**WORK TO COMPLETE:**
Starting at the line that contains "This screenshot has" and stopping after the line that contains "You are a computer-use", transcribe the listing below exactly; do not include any pictures.
----- EXTRACTED MATERIAL -----
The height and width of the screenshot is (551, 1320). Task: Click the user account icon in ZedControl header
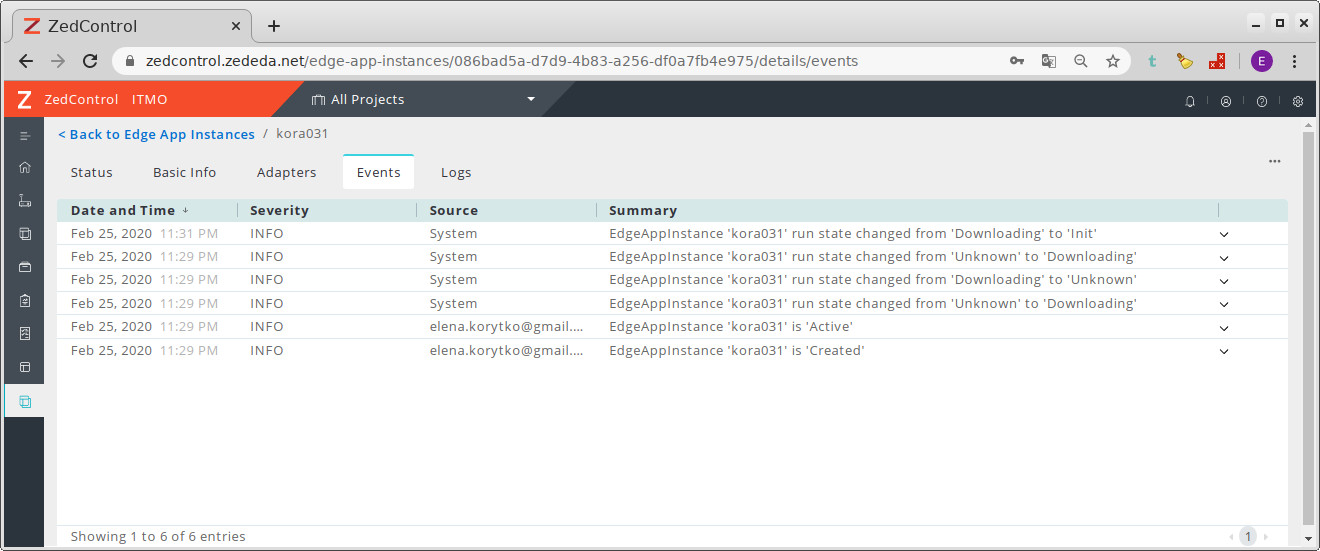(1226, 101)

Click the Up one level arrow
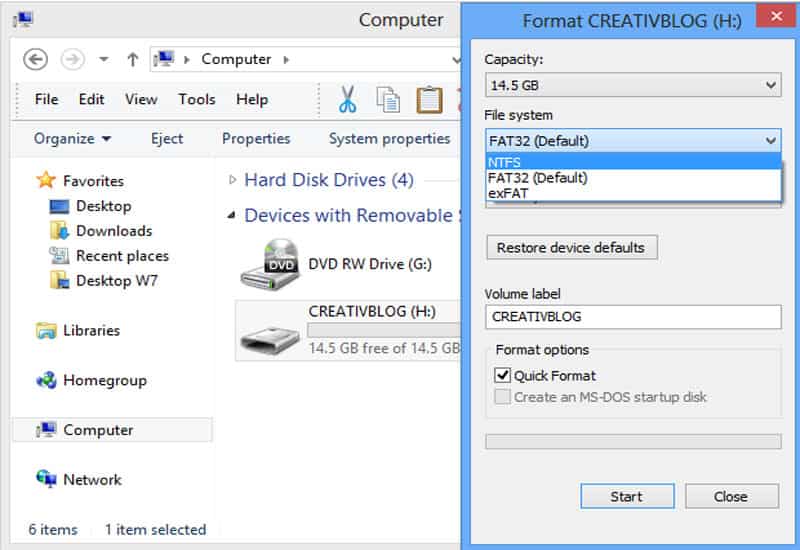click(x=132, y=59)
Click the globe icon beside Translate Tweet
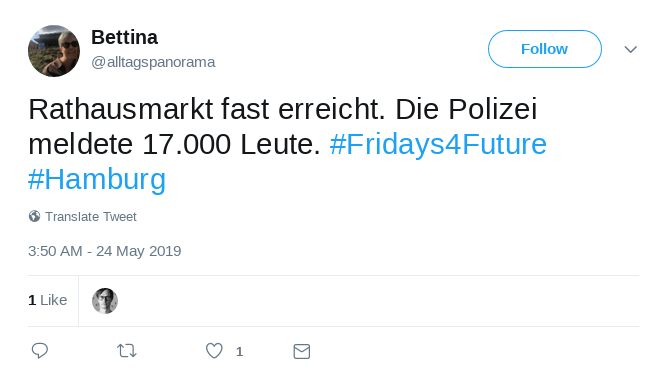The height and width of the screenshot is (377, 662). [x=35, y=216]
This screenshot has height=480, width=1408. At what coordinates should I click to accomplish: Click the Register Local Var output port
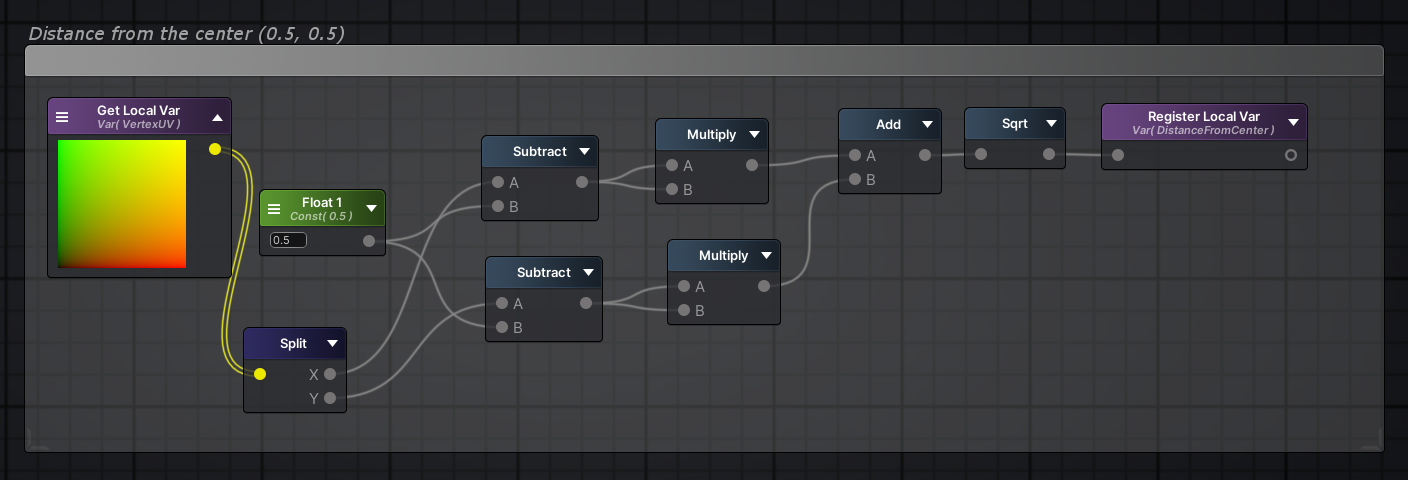(1291, 155)
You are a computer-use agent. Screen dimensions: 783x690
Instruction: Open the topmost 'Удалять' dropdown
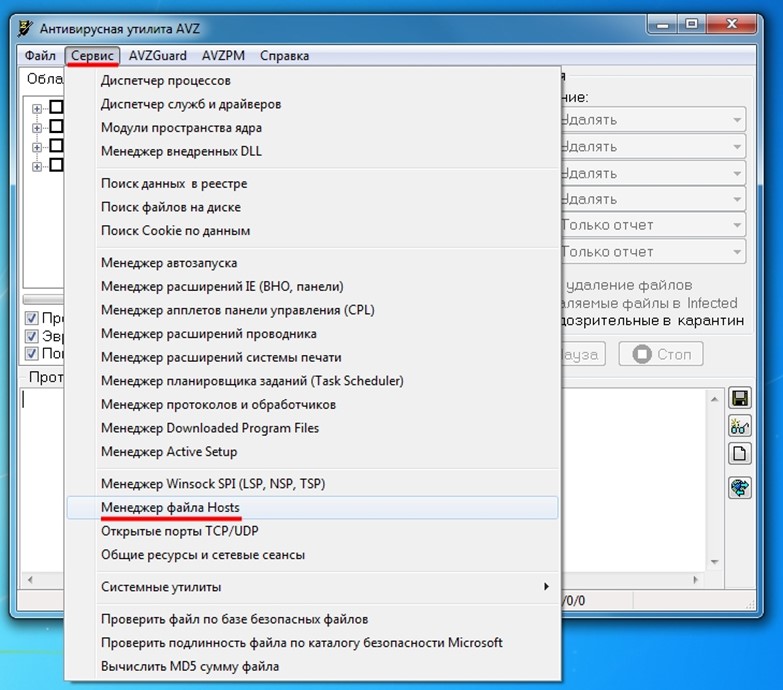(x=651, y=120)

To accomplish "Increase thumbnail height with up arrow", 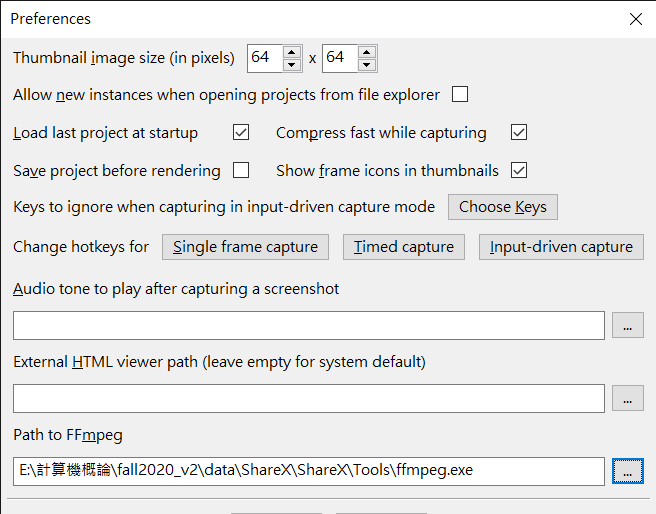I will click(366, 52).
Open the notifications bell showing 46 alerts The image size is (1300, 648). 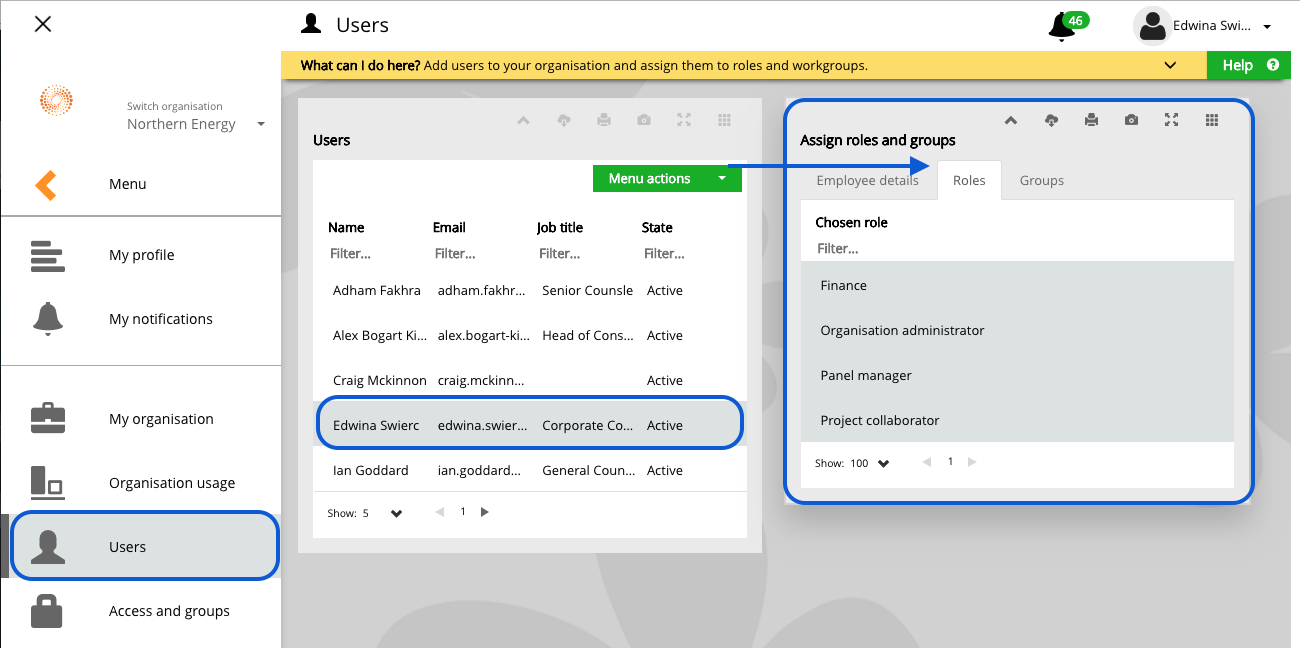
-----
**YOUR SOLUTION:**
This screenshot has height=480, width=1408. At what coordinates should I click to accomplish: Click the Register Local Var output port
(1291, 155)
You are a computer-use agent. Screen dimensions: 783x690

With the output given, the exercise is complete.